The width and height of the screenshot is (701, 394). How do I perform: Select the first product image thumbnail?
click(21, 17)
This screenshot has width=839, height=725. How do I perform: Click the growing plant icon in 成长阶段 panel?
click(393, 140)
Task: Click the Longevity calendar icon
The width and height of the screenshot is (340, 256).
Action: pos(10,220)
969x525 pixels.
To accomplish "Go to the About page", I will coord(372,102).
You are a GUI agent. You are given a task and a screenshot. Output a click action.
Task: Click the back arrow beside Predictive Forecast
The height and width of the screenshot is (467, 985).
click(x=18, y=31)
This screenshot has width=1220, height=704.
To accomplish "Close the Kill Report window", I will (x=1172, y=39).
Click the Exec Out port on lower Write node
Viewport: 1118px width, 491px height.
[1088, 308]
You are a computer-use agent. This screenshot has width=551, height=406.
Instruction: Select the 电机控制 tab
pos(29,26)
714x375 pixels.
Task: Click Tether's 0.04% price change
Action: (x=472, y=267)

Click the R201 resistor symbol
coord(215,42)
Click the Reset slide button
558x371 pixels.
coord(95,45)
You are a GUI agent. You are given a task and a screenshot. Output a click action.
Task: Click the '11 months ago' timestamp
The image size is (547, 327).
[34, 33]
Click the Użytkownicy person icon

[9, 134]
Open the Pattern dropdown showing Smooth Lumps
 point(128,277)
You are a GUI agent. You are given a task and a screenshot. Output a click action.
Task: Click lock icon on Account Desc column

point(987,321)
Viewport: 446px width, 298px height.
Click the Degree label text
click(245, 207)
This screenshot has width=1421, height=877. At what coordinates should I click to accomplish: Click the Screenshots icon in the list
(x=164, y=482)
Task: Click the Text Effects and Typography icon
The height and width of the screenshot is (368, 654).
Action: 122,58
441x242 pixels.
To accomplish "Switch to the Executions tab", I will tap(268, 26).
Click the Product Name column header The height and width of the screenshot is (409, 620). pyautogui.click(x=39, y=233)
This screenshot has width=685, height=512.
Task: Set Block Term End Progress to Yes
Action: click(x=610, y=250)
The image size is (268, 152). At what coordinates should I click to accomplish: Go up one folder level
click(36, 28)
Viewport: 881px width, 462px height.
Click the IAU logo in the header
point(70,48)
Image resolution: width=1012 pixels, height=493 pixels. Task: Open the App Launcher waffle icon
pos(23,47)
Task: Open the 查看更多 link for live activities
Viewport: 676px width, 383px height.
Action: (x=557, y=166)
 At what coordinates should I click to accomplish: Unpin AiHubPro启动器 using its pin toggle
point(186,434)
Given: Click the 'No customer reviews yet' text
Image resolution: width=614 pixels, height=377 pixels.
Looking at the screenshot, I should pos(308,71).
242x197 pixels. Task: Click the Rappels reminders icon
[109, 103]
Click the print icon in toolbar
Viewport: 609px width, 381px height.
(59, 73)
= = = =
WHAT THE TASK REQUIRES: Line by line, reproduce the data exactly.

RESPONSE TO THIS EXERCISE:
The width and height of the screenshot is (701, 394). How do I perform: Select the first product image thumbnail?
click(21, 17)
This screenshot has width=839, height=725. How do I perform: Click the growing plant icon in 成长阶段 panel?
click(393, 140)
Task: Click the Longevity calendar icon
The width and height of the screenshot is (340, 256).
Action: pos(10,220)
969x525 pixels.
To accomplish "Go to the About page", I will coord(372,102).
You are a GUI agent. You are given a task and a screenshot. Output a click action.
Task: Click the back arrow beside Predictive Forecast
The height and width of the screenshot is (467, 985).
click(x=18, y=31)
This screenshot has width=1220, height=704.
To accomplish "Close the Kill Report window", I will (x=1172, y=39).
Click the Exec Out port on lower Write node
Viewport: 1118px width, 491px height.
[1088, 308]
You are a computer-use agent. This screenshot has width=551, height=406.
Instruction: Select the 电机控制 tab
pos(29,26)
714x375 pixels.
Task: Click Tether's 0.04% price change
Action: (x=472, y=267)

Click the R201 resistor symbol
coord(215,42)
Click the Reset slide button
558x371 pixels.
coord(95,45)
You are a GUI agent. You are given a task and a screenshot. Output a click action.
Task: Click the '11 months ago' timestamp
The image size is (547, 327).
[34, 33]
Click the Użytkownicy person icon

[9, 134]
Open the Pattern dropdown showing Smooth Lumps
 point(128,277)
You are a GUI agent. You are given a task and a screenshot. Output a click action.
Task: Click lock icon on Account Desc column

point(987,321)
Viewport: 446px width, 298px height.
Click the Degree label text
click(245, 207)
This screenshot has width=1421, height=877. At what coordinates should I click to accomplish: Click the Screenshots icon in the list
(x=164, y=482)
Task: Click the Text Effects and Typography icon
The height and width of the screenshot is (368, 654).
Action: 122,58
441x242 pixels.
To accomplish "Switch to the Executions tab", I will tap(268, 26).
Click the Product Name column header The height and width of the screenshot is (409, 620). pyautogui.click(x=39, y=233)
This screenshot has width=685, height=512.
Task: Set Block Term End Progress to Yes
Action: click(x=610, y=250)
The image size is (268, 152). At what coordinates should I click to accomplish: Go up one folder level
click(36, 28)
Viewport: 881px width, 462px height.
Click the IAU logo in the header
point(70,48)
Image resolution: width=1012 pixels, height=493 pixels. Task: Open the App Launcher waffle icon
pos(23,47)
Task: Open the 查看更多 link for live activities
Viewport: 676px width, 383px height.
Action: (x=557, y=166)
 At what coordinates should I click to accomplish: Unpin AiHubPro启动器 using its pin toggle
point(186,434)
Given: Click the 'No customer reviews yet' text
Image resolution: width=614 pixels, height=377 pixels.
Looking at the screenshot, I should pos(308,71).
242x197 pixels. Task: Click the Rappels reminders icon
[109, 103]
Click the print icon in toolbar
Viewport: 609px width, 381px height.
(59, 73)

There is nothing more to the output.